The Heaphy Track starts out of Collingwood in Golden Bay and heads up and over Perry Saddle, which is the watershed divide, with everything beyond flowing to the West Coast and the Tasman Sea. I spent the first night at Perry Saddle Hut. The next day, I experienced the tussocks landscape for the first time - red/orange/yellow streaked native bunchgrasses stretching out over the horizon. Beautiful and reminded me of western Colorado a bit. In between the expanses of the tussocks, there were pockets of trees, where upon entering, you feel as though you've stumbled back a few million years. Ancient-looking ferns, mosses, "podocarp" forests - dinasaurs wouldn't be out of place here.
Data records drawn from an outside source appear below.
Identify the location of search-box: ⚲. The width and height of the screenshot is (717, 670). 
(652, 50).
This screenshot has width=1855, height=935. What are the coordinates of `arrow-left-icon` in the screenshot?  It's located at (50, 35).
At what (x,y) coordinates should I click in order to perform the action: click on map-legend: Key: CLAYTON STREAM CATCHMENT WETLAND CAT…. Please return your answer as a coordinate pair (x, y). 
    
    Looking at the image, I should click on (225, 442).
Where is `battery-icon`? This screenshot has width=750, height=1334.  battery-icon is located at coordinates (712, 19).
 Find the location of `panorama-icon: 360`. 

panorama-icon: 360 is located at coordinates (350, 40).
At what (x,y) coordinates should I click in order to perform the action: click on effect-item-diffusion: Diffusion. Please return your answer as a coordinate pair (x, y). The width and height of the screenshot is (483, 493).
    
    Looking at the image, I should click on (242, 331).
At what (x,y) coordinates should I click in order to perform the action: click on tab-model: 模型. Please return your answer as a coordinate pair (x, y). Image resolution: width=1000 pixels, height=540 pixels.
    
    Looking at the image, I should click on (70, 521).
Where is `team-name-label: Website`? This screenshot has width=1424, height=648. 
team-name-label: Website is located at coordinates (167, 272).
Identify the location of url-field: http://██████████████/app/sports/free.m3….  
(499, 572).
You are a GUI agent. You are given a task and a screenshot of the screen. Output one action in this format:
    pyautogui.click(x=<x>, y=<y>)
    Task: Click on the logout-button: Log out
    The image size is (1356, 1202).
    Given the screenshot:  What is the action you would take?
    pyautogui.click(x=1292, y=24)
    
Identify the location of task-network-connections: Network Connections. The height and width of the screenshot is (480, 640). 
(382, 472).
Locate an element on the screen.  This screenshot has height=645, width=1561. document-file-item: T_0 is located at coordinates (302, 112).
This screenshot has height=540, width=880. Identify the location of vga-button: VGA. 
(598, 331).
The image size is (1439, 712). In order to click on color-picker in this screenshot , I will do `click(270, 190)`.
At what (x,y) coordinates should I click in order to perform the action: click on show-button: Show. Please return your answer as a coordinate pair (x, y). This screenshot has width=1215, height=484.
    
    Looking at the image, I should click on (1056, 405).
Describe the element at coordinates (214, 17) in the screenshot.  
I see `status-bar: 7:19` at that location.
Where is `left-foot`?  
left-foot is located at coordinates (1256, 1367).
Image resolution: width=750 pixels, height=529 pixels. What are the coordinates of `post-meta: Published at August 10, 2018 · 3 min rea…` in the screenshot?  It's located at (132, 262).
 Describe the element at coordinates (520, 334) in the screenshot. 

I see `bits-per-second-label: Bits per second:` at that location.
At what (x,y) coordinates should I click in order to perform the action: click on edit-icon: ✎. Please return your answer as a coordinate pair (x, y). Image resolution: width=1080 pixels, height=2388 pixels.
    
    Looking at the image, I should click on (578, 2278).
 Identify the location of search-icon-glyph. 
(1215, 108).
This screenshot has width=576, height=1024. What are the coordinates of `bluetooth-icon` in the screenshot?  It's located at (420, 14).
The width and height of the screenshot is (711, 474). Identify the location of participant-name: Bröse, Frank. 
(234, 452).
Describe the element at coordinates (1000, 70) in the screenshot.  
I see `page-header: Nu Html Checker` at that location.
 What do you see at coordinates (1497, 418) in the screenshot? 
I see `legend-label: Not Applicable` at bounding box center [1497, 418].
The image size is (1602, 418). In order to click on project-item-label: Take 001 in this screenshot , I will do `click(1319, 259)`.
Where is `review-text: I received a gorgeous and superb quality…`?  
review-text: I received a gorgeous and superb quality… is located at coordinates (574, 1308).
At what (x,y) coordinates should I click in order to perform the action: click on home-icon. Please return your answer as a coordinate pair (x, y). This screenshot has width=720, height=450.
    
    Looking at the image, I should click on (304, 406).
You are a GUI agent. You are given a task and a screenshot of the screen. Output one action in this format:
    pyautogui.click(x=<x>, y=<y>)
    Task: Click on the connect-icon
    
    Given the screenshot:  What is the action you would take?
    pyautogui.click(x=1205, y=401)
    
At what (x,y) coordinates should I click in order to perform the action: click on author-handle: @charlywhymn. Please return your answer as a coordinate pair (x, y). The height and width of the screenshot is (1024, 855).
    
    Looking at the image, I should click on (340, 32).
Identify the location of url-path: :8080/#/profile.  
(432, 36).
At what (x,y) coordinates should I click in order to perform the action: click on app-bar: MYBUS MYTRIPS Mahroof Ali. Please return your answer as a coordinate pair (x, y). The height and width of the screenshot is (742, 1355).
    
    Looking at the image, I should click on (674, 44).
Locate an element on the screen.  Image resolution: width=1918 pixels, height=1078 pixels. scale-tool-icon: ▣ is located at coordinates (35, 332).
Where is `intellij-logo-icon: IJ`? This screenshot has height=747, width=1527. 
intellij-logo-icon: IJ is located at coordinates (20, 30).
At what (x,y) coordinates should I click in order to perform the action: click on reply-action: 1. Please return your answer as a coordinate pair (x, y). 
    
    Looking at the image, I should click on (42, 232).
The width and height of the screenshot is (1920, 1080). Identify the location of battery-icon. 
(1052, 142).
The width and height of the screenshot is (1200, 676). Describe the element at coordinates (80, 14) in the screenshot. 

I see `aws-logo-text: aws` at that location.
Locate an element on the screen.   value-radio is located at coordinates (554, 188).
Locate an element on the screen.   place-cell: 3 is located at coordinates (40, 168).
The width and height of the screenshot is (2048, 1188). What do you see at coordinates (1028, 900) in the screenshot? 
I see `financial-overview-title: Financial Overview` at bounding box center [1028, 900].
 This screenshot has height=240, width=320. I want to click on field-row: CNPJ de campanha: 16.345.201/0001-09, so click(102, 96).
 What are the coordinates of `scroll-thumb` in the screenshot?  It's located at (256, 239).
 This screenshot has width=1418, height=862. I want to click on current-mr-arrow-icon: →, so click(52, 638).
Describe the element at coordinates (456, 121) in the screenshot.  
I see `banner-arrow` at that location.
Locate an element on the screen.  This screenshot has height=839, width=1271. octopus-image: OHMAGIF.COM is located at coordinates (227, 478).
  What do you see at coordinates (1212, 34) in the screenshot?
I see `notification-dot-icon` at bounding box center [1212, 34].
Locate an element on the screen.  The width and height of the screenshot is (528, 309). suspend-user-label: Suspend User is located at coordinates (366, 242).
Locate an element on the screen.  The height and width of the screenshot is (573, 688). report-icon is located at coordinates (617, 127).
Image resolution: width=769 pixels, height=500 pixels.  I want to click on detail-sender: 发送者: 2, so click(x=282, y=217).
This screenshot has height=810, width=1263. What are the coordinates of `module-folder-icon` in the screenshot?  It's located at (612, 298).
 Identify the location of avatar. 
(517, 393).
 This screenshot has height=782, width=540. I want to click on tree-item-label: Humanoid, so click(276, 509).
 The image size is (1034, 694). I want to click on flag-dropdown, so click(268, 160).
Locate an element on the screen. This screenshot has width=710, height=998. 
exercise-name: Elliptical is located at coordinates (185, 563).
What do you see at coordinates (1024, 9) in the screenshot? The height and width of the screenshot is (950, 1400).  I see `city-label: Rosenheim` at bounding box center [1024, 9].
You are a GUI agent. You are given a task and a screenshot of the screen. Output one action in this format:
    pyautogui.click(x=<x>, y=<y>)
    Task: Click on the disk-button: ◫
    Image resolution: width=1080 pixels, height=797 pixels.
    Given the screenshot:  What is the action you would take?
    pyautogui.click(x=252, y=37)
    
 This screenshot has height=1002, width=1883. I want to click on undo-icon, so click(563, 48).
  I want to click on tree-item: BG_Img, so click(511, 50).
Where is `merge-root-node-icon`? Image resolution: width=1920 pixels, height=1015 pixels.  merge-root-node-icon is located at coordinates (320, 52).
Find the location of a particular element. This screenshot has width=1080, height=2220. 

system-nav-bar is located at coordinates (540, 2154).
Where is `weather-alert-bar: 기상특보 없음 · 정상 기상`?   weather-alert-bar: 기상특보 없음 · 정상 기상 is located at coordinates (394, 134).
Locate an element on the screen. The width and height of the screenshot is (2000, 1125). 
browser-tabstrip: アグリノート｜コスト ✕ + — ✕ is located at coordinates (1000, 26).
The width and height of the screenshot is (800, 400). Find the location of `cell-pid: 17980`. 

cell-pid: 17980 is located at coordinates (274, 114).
After traversing the tussocks, a long day at 27 km, I spent the night at James MacKay hut, which is on a ridge that looks down at the Heaphy River watershed, including the mouth of the river where it meets the Tasman Sea. That would be the last night - Heaphy hut at the mouth of the river. But at Mackay, a huge storm blew in in the evening and stayed for much of the night. Perfect timing! After living in western CO, I expect storms to last about five minutes, but indeed, which was not the case here. It just kept going and going. Actually I had trouble falling asleep with all the ruckus - imagine that! The next day dawned misty and threatened of more rain, but it never materialized. But it was absolutely gorgeous walking through native forests softly draped in mist.
Eventually the Heaphy was completed, with the last day being one of my favorites for scenery. The track just follows the coast til the Kohaihai Shelter. I got picked up by shuttle and spent the night in Westport, which wasn't much to write home about. Then I made my way by bus down the coast to Fox Glacier.